Glaubt man der chinesischen Regierung, dann werden die Unruhen in der Provinz Xinjiang vom Münchner Bahnhofsviertel aus geplant und gesteuert: Hier hat der Weltkongress der Uiguren (WUC) seinen Sitz - für Peking der Drahtzieher.

In Urumqi eskaliert der Konflikt zwischen Han-Chinesen und Uiguren (Bild) - auch in München liegen die Nerven blank. (Foto: Foto: ddp)

Der Zugang von der Straße liegt zwischen einem Callshop und einem Gemüseladen. Die politisch brisante Bedeutung des Ortes lässt sich nur an den davor postierten Polizisten erkennen. Sie mustern jeden Passanten genau.

Die Hauptgeschäftsstelle des WUC liegt in einer Wohnung im dritten Stock.
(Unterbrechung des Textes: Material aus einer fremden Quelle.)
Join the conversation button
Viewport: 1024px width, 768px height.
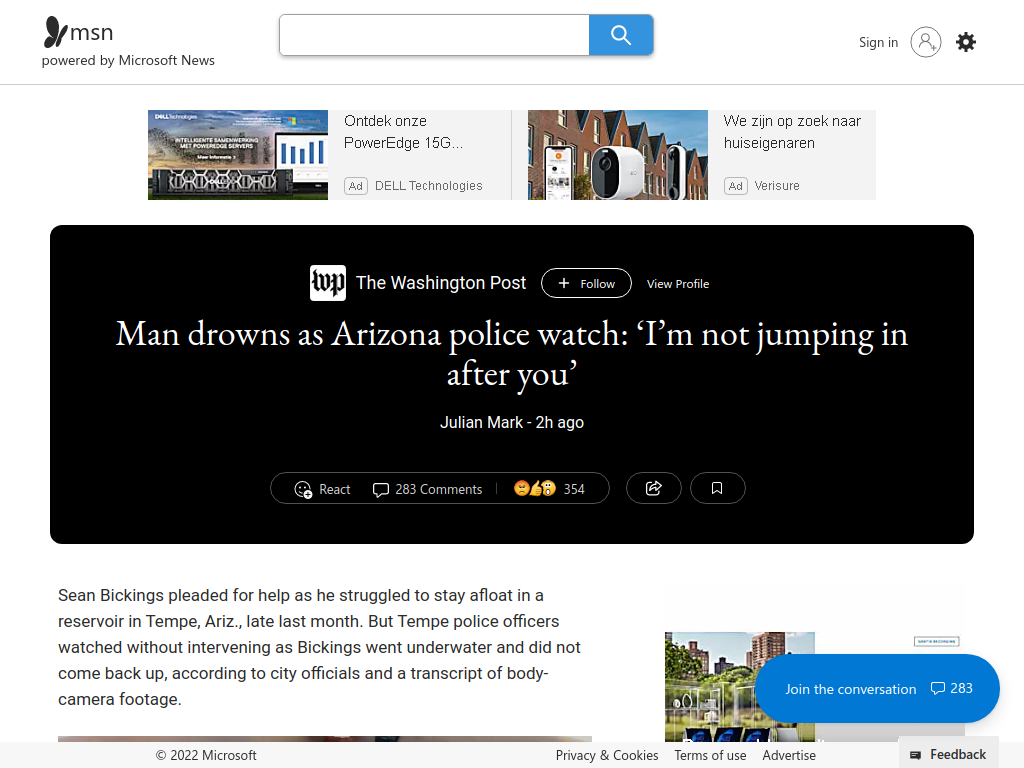pyautogui.click(x=877, y=688)
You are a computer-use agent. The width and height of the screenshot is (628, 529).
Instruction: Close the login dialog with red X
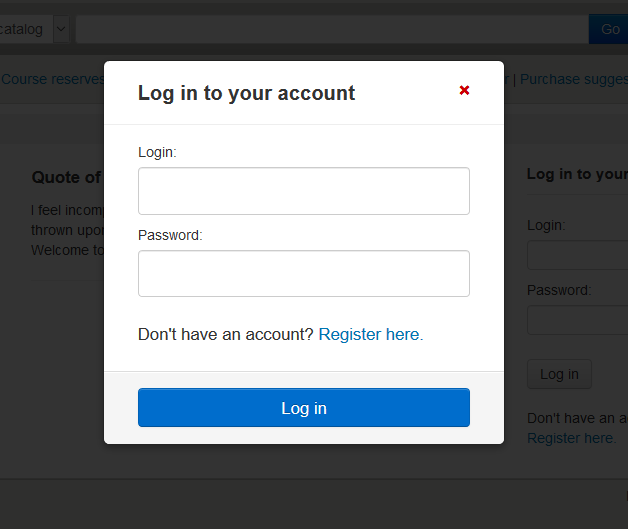coord(464,90)
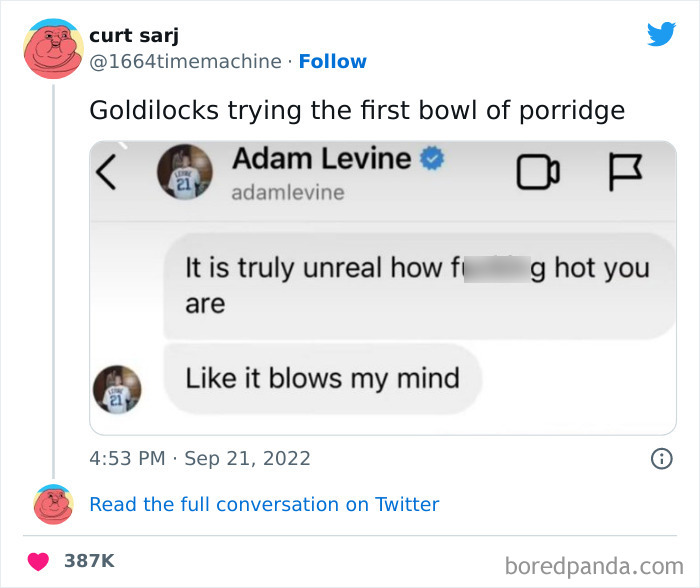This screenshot has height=588, width=700.
Task: Open the tweet info icon
Action: (661, 459)
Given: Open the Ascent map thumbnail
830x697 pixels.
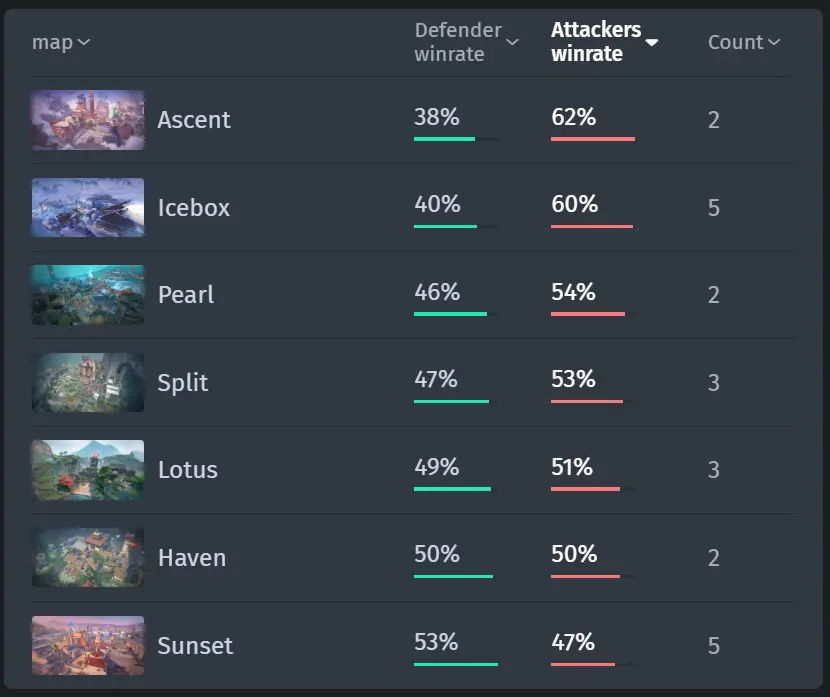Looking at the screenshot, I should (88, 120).
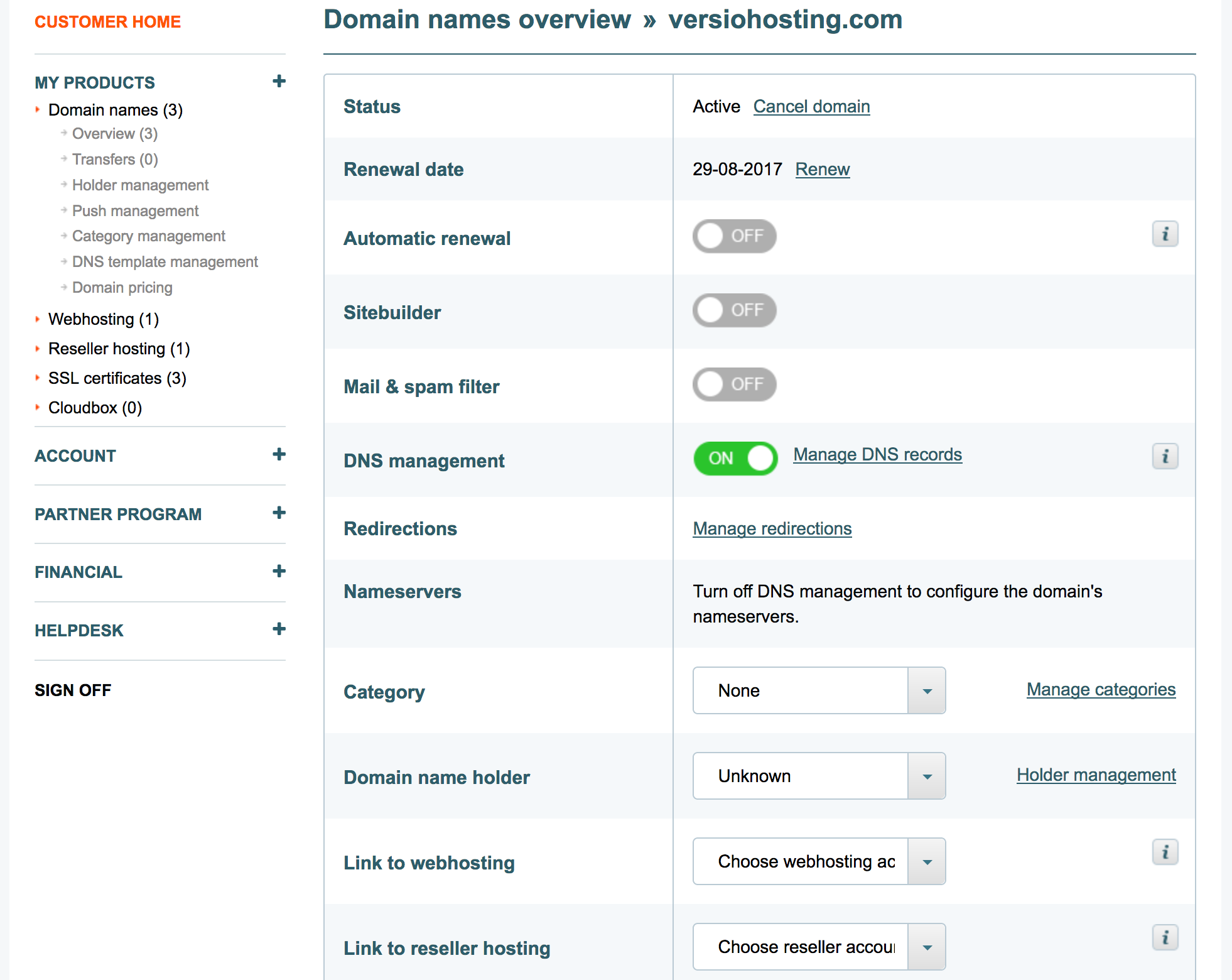Click info icon for Automatic renewal
Image resolution: width=1232 pixels, height=980 pixels.
(1165, 234)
Im größten der vier Zimmer, am Ende eines schmalen Ganges, drängen sich heute neben den uigurischen Gastgebern zwei Dutzend Journalisten und drei Kamerateams.
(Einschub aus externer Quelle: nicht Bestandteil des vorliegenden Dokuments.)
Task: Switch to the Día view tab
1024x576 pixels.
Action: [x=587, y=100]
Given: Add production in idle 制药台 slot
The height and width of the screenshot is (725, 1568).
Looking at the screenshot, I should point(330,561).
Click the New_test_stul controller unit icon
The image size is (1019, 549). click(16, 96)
Auch Han-Chinesen - sie gehören der Gruppe an, die in Peking den Ton angibt - sind gekommen: Drei junge Männer hören sich mit unbewegtem Gesichtsausdruck an, was Asgar Can zu den Unruhen in Xinjiang zu sagen hat.

"Wir nennen das Gebiet Ostturkestan," stellt der Vizepräsident des Weltkongress der Uiguren als Erstes klar. "Xinjiang ist der chinesische Name." Dann berichtet der 50-Jährige mit ruhiger Stimme von Gräueltaten, die er und seine Kollegen in Telefonaten mit Freunden und Verwandten erfahren haben. In Urumqi sollen vier uigurische Studentinnen geköpft worden sein. Ihre Leichen seien am Eingang der Universität aufgehängt worden.
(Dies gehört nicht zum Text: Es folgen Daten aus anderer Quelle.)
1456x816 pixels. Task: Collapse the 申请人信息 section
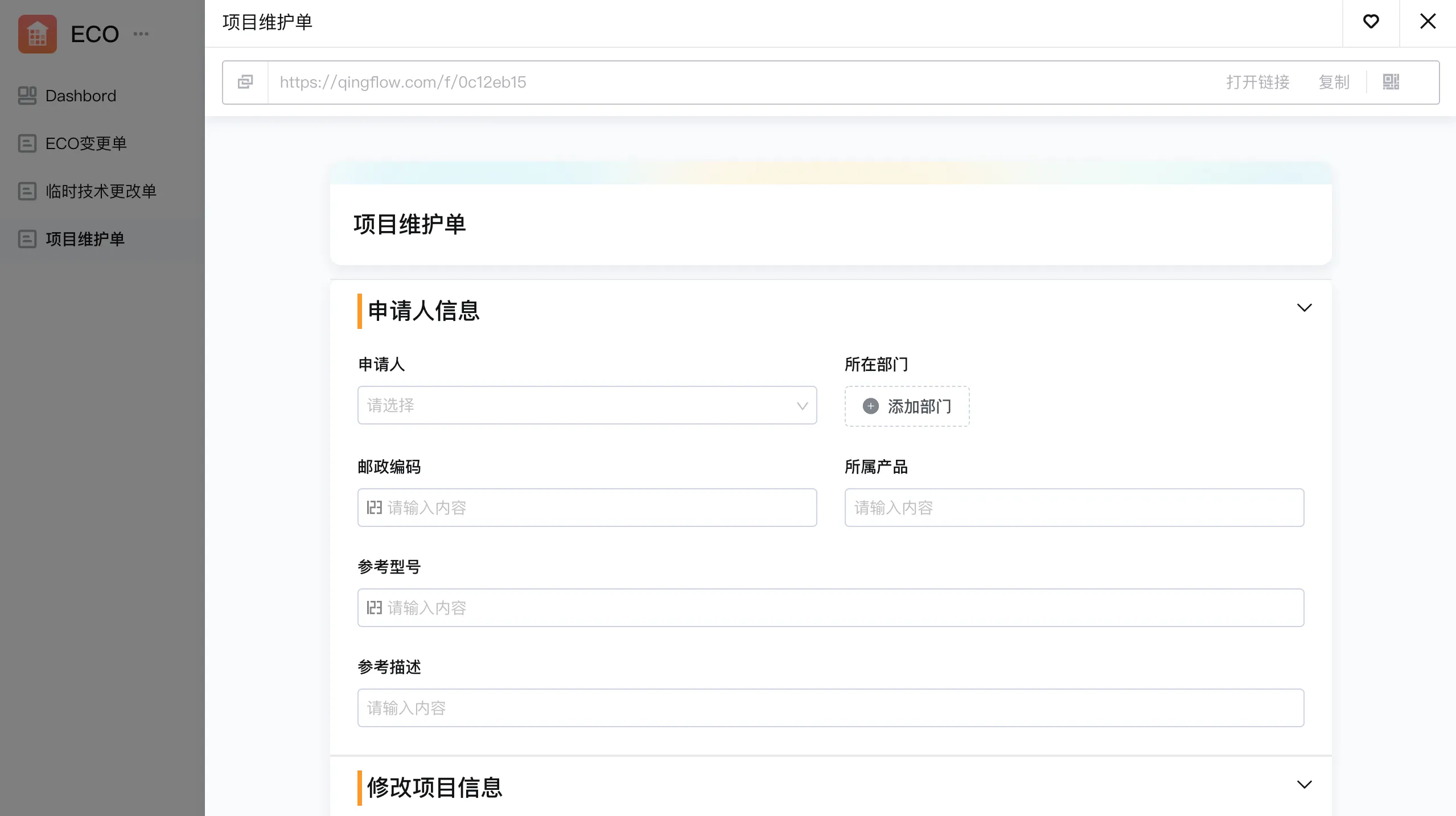point(1304,308)
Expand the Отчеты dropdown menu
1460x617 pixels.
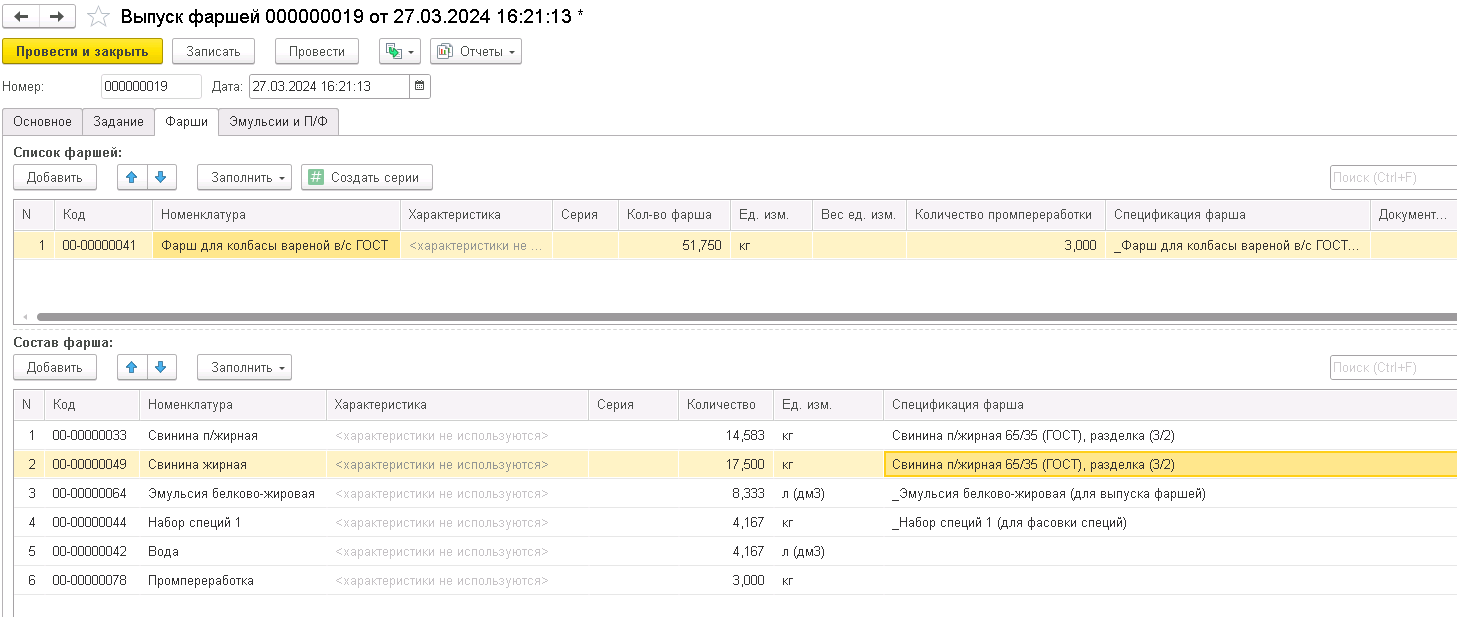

Eine Moschee habe gebrannt und in einer Traktorfabrik seien 150 Uiguren getötet worden, ergänzt Dolkun Isa, Generalsekretär des WUC. Auch in Kashgar, wo mehrheitlich Uiguren leben, und in zwei weiteren Städten, gebe es inzwischen Unruhen. Die Organisation geht davon aus, dass in der westchinesischen Provinz seit Sonntag bis zu 800 Uiguren ums Leben gekommen sind - nach offiziellen Angaben sind es 156.

In Urumqi trauten sich die meisten Uiguren seit Sonntag nicht mehr auf die Straße, sagt Asgar Can, sie säßen zu Hause und hungerten. "Und wenn sie bei uns anrufen, riskieren sie damit ihr Leben", fügt er hinzu. Gerade wurde bekannt, dass die Kommunistische Partei die für die Unruhen verantwortlichen Personen hinrichten lassen will.

Der Weltkongress der Uiguren vertritt nach eigenen Angaben die Interessen der turkstämmigen Minderheit, er will auf friedlichem Weg Demokratie, Menschenrechte und Religionsfreiheit für die Uiguren erlangen. Jeder Uigure, der außerhalb Chinas lebt, ist automatisch Mitglied.

Der WUC ist auch gegen die "chinesische Besetzung von Ostturkestan", doch Asgar Can ist vorsichtig genug, um keine eindeutigen Separatismuswünsche erkennen zu lassen: Erst solle es für Uiguren möglich sein, in China ihre Meinung frei zu äußern, dann könnte man vielleicht über ein Referendum nachdenken, das den künftigen Status der Region regelt. Gewalt sei aber keine Lösung. An der Wand hinter ihm hängt neben der deutschen auch die Fahne der uigurischen Freiheitsbewegung: Weißer Halbmond und weißer Stern auf hellblauem Grund.

Kaum ist Asgar Can fertig, verteilen die drei jungen chinesischen Besucher sorgfältig zusammengeheftete Farbfotoausdrucke von blutverschmierten Menschen, anscheinend Han-Chinesen. Sie liegen auf der Straße, auf dem Bürgersteig oder sorgsam aufgereiht in einer Halle. Der Menge des Bluts nach zu urteilen, sind die meisten von ihnen tot.

"Photo tell the truth" steht auf dem ersten Blatt. Schauen Sie sich diese Wunden an, sagt Hu Jian auf Englisch. "They kill like terrorists." Was in den Medien über China berichtet wird, möchte der Student so nicht auf seinem Land sitzen lassen, deshalb ist er mit seinen Freunden gekommen.

Im Flur schreien sich zwei Männer auf Chinesisch an. Bevor die Situation eskaliert, stürmt einer aus der Tür. "Ich habe ihn gefragt: Siehst du nicht die Bilder im Fernsehen?" erzählt Muhammad Tursun, noch immer fassungslos. "Wie kann er nicht begreifen, dass dort etwas Furchtbares geschieht?" Tursun lebt seit 13 Jahren in München. Hier gibt es die größte Exilgemeinde von Uiguren in Europa.

Wie gespannt das Verhältnis zwischen Uiguren und Han-Chinesen auch in Deutschland ist, zeigte sich auch gestern auf dem Münchner Marienplatz: Bei einer Demonstration gingen Uiguren auf chinesische Touristen los, die Polizei musste dazwischengehen. Der Dialog zwischen den beiden Volksgruppen, den sich Asgar Can so sehr wünscht, wird derzeit - wenn überhaupt - sehr laut geführt.